START SUPPLIED RECORDS
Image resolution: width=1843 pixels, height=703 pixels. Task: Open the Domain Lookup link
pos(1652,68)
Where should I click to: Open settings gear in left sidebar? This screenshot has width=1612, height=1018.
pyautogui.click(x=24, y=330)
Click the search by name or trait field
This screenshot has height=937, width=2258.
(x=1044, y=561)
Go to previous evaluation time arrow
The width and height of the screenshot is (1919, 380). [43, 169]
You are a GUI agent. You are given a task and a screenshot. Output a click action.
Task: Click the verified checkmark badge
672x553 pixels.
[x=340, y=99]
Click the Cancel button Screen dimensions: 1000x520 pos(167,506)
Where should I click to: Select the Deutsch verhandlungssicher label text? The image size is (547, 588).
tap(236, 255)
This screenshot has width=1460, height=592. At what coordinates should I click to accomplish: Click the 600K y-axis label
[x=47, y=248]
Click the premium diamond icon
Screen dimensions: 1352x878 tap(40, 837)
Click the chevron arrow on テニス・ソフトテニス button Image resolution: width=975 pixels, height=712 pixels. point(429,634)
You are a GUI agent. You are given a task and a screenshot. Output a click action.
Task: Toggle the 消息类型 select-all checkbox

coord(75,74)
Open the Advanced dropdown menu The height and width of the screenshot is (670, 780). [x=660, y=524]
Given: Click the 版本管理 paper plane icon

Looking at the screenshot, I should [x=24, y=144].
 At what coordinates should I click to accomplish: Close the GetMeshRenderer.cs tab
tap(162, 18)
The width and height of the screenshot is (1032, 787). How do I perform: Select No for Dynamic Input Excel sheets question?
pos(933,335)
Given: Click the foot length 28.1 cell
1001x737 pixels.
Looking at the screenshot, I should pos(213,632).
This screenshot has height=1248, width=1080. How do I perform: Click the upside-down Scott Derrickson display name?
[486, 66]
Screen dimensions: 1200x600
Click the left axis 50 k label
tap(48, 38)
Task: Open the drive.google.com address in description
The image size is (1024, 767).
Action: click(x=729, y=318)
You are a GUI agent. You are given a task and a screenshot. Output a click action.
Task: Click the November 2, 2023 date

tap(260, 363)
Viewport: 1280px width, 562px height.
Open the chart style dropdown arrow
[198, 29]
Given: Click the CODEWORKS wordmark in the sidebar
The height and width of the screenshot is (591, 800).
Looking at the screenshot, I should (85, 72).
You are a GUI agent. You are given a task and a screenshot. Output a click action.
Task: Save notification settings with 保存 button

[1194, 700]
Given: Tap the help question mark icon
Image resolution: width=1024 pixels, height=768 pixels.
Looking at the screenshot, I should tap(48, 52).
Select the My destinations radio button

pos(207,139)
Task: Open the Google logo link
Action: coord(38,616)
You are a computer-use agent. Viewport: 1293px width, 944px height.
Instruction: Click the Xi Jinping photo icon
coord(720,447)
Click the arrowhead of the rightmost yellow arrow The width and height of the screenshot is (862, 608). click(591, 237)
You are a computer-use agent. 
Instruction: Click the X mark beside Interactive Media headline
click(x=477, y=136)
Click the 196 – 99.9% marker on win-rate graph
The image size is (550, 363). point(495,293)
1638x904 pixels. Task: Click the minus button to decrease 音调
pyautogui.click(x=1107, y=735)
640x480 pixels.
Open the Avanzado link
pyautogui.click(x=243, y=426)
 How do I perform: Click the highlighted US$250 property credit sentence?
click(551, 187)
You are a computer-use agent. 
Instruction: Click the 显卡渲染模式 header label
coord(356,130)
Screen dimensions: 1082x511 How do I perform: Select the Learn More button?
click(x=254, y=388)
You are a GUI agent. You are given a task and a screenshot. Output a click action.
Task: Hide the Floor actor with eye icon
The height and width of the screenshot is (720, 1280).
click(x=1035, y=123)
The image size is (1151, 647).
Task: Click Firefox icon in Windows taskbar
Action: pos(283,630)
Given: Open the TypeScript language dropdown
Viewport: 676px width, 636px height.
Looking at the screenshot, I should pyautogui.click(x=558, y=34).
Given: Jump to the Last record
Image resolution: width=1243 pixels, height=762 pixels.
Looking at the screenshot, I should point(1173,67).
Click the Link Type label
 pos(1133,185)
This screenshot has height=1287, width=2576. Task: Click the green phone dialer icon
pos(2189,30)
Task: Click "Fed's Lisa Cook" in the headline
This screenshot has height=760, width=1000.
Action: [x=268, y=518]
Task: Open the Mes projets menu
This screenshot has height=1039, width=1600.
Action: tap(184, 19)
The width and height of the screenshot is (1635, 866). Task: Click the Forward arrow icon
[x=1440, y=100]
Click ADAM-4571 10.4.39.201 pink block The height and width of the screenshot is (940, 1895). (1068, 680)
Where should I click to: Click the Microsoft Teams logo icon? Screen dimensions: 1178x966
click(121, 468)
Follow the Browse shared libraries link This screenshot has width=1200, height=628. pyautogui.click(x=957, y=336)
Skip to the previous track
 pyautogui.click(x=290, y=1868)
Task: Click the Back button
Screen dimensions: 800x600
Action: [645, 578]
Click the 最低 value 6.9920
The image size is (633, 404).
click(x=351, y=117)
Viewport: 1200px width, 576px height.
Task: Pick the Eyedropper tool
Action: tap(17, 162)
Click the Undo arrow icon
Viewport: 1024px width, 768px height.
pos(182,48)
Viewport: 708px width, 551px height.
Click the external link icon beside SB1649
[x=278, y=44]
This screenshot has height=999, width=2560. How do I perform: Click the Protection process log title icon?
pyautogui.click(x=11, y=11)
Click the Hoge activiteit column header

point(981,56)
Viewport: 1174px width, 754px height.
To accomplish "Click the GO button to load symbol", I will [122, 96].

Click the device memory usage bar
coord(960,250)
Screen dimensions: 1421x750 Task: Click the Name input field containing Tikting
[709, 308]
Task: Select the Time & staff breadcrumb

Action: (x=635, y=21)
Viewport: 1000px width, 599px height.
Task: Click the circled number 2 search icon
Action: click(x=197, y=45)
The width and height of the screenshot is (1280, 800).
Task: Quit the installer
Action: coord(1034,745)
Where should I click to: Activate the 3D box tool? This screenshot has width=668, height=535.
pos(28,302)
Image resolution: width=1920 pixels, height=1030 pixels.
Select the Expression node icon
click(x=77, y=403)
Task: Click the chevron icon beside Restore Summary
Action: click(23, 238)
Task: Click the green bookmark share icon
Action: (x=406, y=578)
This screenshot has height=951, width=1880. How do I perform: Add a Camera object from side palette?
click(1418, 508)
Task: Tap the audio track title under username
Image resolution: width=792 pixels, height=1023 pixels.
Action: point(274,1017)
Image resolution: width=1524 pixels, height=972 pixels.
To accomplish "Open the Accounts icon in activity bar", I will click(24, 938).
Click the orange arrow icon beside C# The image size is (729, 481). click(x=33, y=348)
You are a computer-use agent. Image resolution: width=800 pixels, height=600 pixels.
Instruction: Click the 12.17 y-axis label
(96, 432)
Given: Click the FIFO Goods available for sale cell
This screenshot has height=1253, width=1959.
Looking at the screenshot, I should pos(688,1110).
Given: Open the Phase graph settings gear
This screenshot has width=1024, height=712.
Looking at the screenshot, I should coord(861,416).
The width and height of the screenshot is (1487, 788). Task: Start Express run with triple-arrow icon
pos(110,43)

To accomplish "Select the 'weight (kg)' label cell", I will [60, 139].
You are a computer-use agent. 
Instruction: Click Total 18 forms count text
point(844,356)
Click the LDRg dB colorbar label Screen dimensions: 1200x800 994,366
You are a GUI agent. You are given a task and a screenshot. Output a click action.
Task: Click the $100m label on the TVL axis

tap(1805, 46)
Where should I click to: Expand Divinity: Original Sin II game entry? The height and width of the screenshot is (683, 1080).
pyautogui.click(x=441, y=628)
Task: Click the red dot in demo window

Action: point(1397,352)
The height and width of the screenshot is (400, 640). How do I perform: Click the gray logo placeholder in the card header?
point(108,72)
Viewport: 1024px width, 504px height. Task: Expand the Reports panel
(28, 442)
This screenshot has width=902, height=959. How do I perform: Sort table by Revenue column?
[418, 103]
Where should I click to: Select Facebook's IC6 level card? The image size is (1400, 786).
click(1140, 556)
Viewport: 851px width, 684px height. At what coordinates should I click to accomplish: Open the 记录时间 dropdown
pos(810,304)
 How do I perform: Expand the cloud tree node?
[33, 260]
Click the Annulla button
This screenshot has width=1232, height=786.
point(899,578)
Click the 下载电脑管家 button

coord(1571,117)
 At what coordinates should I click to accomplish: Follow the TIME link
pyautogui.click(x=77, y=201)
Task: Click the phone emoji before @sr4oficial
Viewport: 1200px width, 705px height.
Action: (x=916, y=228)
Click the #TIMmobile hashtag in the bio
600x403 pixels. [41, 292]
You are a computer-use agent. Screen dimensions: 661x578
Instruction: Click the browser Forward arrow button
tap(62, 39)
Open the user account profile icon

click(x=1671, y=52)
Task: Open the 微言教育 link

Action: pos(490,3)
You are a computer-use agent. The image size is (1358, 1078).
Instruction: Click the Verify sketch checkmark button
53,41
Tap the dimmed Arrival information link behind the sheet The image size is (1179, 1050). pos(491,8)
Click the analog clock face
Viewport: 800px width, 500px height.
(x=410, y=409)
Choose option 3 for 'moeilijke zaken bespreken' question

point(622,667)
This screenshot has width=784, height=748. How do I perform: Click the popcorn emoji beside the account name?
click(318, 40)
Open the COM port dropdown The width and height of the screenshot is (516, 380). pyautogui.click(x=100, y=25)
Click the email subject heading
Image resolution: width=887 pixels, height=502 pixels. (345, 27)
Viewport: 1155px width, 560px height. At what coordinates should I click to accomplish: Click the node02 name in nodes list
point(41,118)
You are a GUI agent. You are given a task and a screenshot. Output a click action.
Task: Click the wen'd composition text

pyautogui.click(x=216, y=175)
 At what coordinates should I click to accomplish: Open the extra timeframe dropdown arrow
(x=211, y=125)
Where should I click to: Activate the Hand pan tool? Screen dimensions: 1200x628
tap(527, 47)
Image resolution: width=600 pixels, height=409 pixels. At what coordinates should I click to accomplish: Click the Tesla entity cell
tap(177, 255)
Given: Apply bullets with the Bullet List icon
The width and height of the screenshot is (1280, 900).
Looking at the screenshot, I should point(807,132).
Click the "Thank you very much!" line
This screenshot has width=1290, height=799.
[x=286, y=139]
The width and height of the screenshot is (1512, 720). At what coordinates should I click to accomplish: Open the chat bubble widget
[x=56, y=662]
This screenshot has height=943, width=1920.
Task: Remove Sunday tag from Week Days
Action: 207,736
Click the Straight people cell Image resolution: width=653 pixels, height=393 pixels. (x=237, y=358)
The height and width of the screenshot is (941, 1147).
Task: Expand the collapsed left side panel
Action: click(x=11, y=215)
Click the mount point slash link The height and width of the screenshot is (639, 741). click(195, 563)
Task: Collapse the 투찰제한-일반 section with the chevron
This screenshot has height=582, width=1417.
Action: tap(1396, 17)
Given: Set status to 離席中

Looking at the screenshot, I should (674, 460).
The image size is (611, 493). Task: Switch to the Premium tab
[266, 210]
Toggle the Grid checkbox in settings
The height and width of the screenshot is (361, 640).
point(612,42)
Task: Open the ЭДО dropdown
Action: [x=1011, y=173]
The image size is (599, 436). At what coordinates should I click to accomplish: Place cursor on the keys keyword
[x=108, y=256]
END SUPPLIED RECORDS
TASK INSTRUCTIONS:
Lines with "menu": find them in the data and copy each one.

RESULT FOR THIS TASK:
Open the Advanced dropdown menu The height and width of the screenshot is (670, 780). [x=660, y=524]
Task: Open the Mes projets menu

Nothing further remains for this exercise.